ENEM 2017 - Desafios para a formação educacional de surdos no Brasil
Enviada em 30/10/2019
Barreiras atemporais
Séc. III a.c, Grécia, Espartas; não era incomum crianças portadoras de algum tipo de deficiência ser rejeitada ou, até mesmo, assassinada por representar algum tipo de fragilidade para a nação. Mais de 500 anos depois, é notório que, no Brasil atual, pessoas como os surdos enfrentam diversas dificuldades em seu cotidiano, principalmente ao que se refere a formação educacional, seja pela falta de infraestrutura, seja pela falta de representatividade e empatia social.
Em primeiro plano, é importante ressaltar que a maioria das instituições de ensino não possuem infraestrutura adequada para assegurar um desenvolvimento acadêmico eficiente aos portadores de surdez. Em meio a isso, é perceptível que a falta de capacitação dos docentes em sala de aula é uma das principais barreiras entre o aluno e o professor, já que, muitas vezes, a língua dos surdos não é conhecida pelo pedagogo. Nesse sentido, pode-se vincular dados de pesquisas realizadas pelo INEP, em que a taxa de surdos na educação básica vem apresentando um decréscimo ao longo dos anos: números que refletem um meio exclusivo.

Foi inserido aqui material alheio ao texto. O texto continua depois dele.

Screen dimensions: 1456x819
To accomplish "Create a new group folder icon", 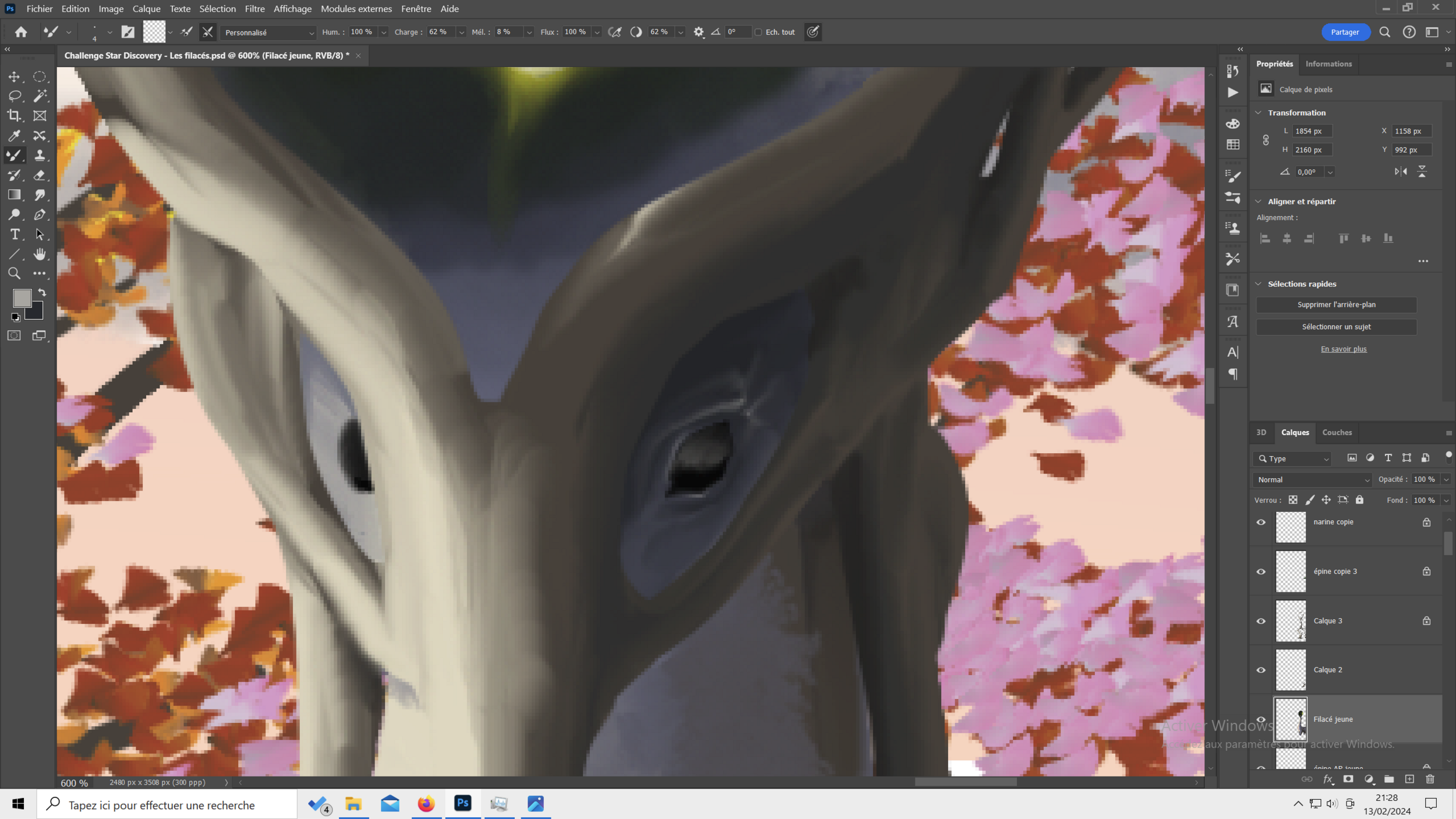I will click(1389, 779).
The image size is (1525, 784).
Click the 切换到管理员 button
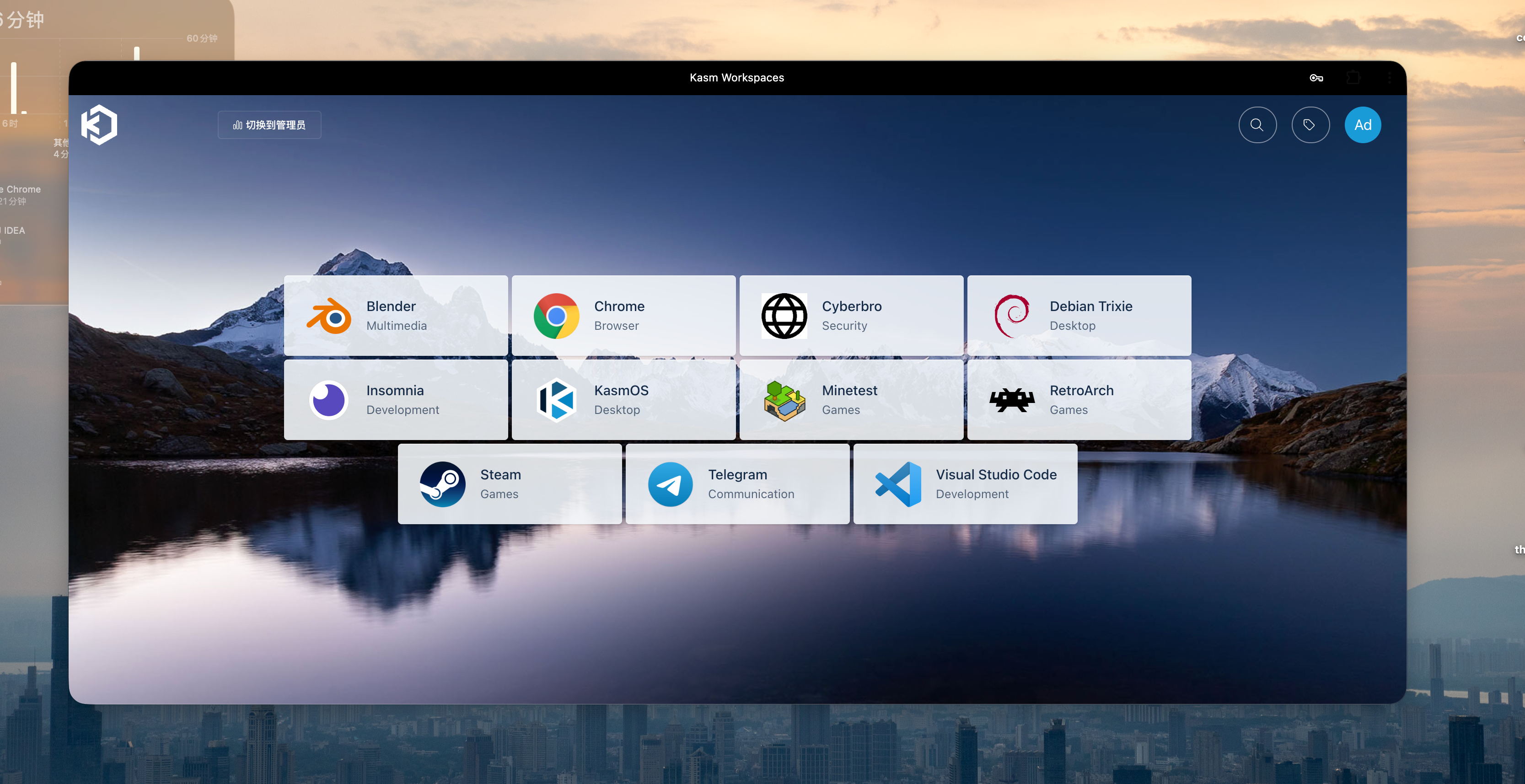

Outrossim, além dos empecilhos causados pela falta de infraestrutura, a baixa representatividade e empatia social também se tornam fatores intensificadores da problemática; uma vez que a realidade dos surdos é pouco difundida socialmente. Diante disso, segundo o escritor português Eça de Queirós, não é possível ter empatia e compreensão do outro sem uma identidade de ideias e pensamentos e, nessa ótica, sociedade e indivíduo permanecem afastados. Assim, faz-se necessário a dissolução dessa conjuntura.
É evidente, portanto, que medidas são necessárias para dirimir a questão. A priori, é fundamental que a partir da composição tripartite - governo, ministério da educação e escola - haja a promoção e estruturação de programas de capacitação de docentes nas escolas, por meio da inserção obrigatória da língua de sinais - Libras - no currículo dos professores, para que, assim, seja garantido um sistema educacional inclusivo e que proporcione maior autonomia e participação do aluno portador de surdez em sala de aula. Além disso, é importante que a mídia divulgue a realidade enfrentada pelos surdos no cotidiano, por meio de campanhas abrangentes e impactantes, com o intuito de incentivar a compreensão e empatia pelo outro. Somente assim, a realidade vista em Espartas será dissolvida.